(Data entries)

::::::

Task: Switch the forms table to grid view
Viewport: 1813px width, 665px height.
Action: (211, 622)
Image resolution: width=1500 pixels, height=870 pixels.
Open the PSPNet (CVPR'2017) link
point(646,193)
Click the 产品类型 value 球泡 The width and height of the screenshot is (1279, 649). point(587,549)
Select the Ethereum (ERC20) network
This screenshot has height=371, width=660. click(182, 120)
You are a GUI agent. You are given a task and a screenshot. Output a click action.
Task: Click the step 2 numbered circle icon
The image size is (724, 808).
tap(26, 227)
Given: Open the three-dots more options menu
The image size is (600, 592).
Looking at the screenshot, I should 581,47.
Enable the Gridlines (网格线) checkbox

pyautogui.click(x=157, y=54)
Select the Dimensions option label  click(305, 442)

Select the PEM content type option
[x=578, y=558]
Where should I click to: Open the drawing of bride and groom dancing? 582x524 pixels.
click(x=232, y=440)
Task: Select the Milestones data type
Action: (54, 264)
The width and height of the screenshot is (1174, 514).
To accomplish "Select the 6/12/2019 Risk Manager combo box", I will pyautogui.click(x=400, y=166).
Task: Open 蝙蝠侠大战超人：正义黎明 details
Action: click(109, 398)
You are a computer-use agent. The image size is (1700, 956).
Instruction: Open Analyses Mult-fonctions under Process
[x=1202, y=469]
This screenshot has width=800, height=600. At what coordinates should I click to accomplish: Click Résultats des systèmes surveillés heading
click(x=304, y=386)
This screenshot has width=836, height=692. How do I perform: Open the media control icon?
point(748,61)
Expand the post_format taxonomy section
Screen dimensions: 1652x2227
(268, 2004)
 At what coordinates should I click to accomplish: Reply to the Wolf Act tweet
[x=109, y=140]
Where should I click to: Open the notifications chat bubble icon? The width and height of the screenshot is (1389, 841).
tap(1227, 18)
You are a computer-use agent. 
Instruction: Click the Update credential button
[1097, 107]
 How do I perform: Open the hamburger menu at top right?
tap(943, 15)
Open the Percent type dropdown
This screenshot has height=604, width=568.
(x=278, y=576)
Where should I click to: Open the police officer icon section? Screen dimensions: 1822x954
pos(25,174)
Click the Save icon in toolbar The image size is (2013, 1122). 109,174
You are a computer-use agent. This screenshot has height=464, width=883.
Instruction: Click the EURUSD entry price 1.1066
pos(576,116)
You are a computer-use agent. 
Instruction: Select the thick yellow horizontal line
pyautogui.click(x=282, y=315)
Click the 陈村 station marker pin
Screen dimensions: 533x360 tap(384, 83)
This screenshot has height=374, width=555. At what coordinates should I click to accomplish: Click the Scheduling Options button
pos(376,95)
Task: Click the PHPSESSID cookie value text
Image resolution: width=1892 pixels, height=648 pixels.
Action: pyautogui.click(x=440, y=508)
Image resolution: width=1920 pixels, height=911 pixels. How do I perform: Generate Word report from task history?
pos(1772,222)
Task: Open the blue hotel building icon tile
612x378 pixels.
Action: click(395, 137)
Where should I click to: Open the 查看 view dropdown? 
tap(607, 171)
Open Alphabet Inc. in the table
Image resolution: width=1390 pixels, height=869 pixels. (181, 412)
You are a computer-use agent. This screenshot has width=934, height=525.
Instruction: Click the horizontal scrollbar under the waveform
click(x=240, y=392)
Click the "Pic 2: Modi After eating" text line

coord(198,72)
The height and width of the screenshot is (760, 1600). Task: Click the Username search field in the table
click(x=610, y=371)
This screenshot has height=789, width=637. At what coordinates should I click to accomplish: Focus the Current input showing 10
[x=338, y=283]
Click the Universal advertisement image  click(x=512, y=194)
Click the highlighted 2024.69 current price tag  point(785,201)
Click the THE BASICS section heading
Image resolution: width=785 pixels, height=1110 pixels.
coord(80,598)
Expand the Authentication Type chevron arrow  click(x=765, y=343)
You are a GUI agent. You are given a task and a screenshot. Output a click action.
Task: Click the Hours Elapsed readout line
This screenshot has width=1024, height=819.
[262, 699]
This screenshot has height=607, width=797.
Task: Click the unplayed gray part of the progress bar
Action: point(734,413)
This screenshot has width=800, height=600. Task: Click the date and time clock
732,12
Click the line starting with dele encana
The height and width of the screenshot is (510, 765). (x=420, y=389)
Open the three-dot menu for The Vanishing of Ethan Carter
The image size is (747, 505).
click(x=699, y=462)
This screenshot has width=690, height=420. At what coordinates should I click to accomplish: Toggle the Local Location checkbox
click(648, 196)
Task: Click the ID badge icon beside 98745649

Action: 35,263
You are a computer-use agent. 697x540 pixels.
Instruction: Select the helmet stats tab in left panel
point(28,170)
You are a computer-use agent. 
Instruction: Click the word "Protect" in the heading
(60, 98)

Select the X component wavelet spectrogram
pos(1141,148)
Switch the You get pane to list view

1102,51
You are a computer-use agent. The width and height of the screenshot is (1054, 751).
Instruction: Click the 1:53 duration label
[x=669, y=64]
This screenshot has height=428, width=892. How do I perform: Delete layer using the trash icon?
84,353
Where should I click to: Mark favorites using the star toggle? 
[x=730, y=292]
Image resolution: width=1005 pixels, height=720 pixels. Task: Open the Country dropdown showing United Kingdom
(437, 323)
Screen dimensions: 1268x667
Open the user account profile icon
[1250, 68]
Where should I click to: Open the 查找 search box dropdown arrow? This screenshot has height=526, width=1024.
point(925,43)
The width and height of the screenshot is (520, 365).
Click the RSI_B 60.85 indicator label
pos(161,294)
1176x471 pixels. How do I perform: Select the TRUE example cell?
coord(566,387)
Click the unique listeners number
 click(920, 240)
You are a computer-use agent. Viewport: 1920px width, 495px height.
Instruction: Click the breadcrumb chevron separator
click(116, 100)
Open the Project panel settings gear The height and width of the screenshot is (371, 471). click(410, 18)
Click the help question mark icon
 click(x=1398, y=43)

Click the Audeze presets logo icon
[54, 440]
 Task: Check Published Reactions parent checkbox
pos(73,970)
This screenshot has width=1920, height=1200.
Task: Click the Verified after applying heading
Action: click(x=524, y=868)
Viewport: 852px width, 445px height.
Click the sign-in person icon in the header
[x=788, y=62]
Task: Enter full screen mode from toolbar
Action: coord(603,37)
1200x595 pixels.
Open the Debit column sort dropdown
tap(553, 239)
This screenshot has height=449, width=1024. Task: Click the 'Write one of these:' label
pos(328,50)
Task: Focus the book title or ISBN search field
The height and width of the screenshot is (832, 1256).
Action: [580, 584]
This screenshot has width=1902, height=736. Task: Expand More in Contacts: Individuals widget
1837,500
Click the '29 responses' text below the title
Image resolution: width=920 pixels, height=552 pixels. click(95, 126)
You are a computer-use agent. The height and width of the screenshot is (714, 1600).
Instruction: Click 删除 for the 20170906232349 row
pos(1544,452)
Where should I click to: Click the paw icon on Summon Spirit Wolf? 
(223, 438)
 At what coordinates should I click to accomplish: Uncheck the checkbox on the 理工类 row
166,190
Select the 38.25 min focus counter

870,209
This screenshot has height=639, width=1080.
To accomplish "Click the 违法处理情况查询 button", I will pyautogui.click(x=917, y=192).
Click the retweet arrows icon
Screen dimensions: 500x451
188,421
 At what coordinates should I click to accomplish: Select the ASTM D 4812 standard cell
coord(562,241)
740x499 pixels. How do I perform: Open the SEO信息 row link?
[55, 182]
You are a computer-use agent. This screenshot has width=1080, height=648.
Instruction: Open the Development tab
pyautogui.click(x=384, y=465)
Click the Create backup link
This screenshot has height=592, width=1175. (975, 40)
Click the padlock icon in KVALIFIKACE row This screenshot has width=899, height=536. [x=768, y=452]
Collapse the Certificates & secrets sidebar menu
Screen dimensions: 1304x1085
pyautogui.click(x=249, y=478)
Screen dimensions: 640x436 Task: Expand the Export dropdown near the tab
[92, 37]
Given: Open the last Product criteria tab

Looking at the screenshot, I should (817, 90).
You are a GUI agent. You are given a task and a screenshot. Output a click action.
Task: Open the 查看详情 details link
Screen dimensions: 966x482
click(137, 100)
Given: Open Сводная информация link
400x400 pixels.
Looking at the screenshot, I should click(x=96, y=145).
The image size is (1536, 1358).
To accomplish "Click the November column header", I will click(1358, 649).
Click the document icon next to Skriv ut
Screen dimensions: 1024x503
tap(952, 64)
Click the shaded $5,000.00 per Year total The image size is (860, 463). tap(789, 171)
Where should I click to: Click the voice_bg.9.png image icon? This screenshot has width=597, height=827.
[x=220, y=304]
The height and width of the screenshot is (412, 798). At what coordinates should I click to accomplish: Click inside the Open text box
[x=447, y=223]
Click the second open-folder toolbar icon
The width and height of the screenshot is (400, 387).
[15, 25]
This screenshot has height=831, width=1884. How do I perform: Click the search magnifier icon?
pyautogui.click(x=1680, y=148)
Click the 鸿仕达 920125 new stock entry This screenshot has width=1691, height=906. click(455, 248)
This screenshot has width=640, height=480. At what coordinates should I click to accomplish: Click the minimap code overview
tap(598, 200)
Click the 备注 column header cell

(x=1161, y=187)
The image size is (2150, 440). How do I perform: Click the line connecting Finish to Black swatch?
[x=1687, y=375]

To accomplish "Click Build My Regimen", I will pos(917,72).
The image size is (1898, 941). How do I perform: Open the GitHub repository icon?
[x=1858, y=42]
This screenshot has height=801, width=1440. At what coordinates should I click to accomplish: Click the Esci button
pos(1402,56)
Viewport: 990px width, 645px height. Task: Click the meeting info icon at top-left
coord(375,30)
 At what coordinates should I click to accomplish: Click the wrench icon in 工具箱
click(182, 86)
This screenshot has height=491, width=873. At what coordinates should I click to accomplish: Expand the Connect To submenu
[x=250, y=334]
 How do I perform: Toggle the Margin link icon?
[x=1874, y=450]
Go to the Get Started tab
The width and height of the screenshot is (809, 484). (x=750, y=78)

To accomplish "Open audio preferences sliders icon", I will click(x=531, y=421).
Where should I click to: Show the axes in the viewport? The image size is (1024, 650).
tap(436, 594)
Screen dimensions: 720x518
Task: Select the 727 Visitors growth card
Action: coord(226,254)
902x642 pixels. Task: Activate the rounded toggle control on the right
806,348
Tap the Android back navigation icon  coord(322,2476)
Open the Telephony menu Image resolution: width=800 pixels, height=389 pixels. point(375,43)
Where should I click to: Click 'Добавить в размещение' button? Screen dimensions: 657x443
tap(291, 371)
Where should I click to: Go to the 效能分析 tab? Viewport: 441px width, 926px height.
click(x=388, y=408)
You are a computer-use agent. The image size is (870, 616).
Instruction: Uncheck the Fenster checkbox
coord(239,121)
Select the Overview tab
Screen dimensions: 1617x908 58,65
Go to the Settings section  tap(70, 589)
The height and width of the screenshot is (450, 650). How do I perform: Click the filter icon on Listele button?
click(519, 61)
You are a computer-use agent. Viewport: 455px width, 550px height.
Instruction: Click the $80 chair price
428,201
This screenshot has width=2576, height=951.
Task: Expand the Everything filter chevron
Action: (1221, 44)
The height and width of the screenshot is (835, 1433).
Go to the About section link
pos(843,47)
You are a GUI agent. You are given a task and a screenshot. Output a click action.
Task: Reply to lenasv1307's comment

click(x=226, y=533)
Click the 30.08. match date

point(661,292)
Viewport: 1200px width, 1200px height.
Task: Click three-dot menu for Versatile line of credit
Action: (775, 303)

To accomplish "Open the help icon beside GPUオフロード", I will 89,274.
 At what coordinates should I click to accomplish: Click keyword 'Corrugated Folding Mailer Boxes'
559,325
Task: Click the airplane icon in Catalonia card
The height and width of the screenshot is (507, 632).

::::::

REQUIRED ACTION >> Each line carrying the string "value" should be copied out from the entries.

OUTPUT OF THE EXERCISE >>
Click the 产品类型 value 球泡 The width and height of the screenshot is (1279, 649). point(587,549)
Task: Click the PHPSESSID cookie value text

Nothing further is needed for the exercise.